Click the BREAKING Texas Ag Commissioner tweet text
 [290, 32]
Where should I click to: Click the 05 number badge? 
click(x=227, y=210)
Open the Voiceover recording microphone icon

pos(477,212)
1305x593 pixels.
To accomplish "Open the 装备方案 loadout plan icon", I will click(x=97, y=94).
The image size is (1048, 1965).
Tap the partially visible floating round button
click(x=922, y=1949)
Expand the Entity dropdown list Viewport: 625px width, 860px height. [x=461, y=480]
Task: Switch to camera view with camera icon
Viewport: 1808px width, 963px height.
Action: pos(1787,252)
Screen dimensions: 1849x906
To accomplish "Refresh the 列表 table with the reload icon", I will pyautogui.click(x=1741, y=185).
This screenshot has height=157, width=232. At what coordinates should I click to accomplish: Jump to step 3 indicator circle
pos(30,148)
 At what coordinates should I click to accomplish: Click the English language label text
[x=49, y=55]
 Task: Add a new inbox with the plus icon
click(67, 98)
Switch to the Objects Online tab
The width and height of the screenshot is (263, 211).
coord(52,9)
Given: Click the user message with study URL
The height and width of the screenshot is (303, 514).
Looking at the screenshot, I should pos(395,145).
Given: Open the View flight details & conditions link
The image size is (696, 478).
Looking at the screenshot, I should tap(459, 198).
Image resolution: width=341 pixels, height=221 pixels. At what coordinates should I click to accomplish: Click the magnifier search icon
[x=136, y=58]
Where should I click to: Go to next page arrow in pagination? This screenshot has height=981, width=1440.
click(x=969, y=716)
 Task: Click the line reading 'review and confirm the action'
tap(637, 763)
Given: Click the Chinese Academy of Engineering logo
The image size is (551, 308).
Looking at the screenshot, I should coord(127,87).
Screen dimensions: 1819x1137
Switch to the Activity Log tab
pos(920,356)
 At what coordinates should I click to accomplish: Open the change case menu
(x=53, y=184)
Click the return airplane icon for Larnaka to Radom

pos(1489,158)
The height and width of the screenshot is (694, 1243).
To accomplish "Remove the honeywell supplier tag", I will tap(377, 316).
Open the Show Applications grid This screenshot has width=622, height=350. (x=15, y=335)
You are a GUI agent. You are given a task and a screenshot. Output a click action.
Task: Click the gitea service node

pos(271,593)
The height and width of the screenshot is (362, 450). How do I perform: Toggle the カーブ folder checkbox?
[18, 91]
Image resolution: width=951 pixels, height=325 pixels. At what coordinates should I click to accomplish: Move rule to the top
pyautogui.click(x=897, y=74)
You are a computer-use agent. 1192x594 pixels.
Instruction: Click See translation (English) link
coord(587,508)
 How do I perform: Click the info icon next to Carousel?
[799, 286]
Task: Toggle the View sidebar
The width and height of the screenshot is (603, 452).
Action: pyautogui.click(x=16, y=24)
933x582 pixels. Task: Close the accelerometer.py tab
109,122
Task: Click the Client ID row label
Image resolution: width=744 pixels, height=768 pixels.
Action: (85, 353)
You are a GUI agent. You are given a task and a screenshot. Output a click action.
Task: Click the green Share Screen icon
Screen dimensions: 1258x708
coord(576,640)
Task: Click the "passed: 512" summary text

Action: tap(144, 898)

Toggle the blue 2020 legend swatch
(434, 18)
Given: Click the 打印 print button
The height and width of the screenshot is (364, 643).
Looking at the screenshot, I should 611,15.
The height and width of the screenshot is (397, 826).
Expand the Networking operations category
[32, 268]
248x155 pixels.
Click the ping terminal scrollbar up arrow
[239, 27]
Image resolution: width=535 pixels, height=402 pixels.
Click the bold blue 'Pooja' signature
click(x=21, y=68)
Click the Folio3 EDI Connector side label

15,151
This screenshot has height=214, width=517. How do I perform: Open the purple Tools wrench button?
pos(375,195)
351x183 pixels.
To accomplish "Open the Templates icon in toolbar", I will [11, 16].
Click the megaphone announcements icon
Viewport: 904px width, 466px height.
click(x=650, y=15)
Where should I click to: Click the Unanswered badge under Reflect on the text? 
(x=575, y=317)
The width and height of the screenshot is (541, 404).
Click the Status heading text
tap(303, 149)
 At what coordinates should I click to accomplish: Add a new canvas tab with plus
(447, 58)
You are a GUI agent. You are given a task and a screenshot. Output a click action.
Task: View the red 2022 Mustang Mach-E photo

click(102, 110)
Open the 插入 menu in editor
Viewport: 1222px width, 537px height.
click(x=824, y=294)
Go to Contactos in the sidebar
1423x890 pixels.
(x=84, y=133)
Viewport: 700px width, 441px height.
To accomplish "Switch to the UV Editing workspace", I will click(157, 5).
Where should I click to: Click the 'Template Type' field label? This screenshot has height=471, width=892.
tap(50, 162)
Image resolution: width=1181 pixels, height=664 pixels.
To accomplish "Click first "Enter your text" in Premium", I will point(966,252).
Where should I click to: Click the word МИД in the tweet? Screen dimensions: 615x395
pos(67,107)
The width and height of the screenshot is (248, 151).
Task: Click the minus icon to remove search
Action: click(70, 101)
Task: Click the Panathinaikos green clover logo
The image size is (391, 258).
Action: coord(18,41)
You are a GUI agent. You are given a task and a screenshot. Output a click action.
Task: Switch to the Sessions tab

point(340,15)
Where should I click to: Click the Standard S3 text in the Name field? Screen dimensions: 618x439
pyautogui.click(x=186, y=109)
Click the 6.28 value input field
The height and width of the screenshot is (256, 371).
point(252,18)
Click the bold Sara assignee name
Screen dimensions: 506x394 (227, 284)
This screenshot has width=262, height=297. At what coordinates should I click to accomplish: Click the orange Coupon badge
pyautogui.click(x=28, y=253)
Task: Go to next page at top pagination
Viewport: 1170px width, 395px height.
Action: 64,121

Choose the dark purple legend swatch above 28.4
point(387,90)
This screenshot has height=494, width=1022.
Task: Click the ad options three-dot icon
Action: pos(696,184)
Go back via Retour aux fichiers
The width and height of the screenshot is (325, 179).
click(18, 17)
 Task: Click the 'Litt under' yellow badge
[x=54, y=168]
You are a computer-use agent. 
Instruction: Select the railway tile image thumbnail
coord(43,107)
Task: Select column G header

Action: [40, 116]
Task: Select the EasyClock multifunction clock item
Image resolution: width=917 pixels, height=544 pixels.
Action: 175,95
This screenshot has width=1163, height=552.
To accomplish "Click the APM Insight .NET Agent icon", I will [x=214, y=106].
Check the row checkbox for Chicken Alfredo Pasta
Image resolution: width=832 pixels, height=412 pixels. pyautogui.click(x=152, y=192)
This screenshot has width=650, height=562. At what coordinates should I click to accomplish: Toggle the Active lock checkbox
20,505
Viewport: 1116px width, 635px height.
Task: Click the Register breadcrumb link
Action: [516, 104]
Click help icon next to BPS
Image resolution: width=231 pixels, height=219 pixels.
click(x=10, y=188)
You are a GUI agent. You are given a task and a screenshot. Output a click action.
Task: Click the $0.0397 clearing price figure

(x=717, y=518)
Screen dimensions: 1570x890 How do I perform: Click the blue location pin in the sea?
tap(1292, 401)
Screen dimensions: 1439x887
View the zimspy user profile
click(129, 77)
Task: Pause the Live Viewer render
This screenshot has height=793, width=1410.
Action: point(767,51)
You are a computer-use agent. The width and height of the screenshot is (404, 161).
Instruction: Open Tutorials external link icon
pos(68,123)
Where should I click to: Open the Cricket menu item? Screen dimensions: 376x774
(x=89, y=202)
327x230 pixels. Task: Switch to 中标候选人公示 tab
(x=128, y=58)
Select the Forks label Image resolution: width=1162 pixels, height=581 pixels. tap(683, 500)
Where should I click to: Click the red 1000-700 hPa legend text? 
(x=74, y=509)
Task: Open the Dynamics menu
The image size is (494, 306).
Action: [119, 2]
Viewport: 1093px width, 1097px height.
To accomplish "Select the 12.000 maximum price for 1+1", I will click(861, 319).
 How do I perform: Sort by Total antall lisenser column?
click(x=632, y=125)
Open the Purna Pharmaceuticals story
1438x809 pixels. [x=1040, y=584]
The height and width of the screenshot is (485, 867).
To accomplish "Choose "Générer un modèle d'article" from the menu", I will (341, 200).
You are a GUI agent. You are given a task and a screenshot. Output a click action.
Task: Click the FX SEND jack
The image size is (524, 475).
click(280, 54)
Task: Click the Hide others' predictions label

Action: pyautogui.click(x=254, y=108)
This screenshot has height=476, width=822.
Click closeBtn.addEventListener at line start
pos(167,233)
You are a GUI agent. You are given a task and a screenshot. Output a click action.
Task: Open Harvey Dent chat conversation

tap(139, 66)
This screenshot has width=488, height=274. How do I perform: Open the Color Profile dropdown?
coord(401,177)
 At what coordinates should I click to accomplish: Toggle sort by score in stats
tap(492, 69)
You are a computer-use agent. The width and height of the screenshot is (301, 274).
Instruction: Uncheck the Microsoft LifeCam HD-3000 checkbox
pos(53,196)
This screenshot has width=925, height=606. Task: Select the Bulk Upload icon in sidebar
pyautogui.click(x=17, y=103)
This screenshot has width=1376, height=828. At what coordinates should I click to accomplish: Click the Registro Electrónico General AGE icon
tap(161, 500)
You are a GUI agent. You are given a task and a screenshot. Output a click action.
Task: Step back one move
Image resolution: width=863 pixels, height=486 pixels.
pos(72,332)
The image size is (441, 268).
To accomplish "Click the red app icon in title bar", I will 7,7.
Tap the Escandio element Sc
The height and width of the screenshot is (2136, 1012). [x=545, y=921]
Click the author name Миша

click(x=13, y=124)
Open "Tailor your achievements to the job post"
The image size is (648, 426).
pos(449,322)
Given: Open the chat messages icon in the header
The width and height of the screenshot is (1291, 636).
----
▸ **Your task**: Print the rows word for word, from the first line through the line containing "[x=49, y=55]", including both.

▸ **Full response**:
Click the BREAKING Texas Ag Commissioner tweet text
 [290, 32]
Where should I click to: Click the 05 number badge? 
click(x=227, y=210)
Open the Voiceover recording microphone icon

pos(477,212)
1305x593 pixels.
To accomplish "Open the 装备方案 loadout plan icon", I will click(x=97, y=94).
The image size is (1048, 1965).
Tap the partially visible floating round button
click(x=922, y=1949)
Expand the Entity dropdown list Viewport: 625px width, 860px height. [x=461, y=480]
Task: Switch to camera view with camera icon
Viewport: 1808px width, 963px height.
Action: pos(1787,252)
Screen dimensions: 1849x906
To accomplish "Refresh the 列表 table with the reload icon", I will pyautogui.click(x=1741, y=185).
This screenshot has height=157, width=232. At what coordinates should I click to accomplish: Jump to step 3 indicator circle
pos(30,148)
 At what coordinates should I click to accomplish: Click the English language label text
[x=49, y=55]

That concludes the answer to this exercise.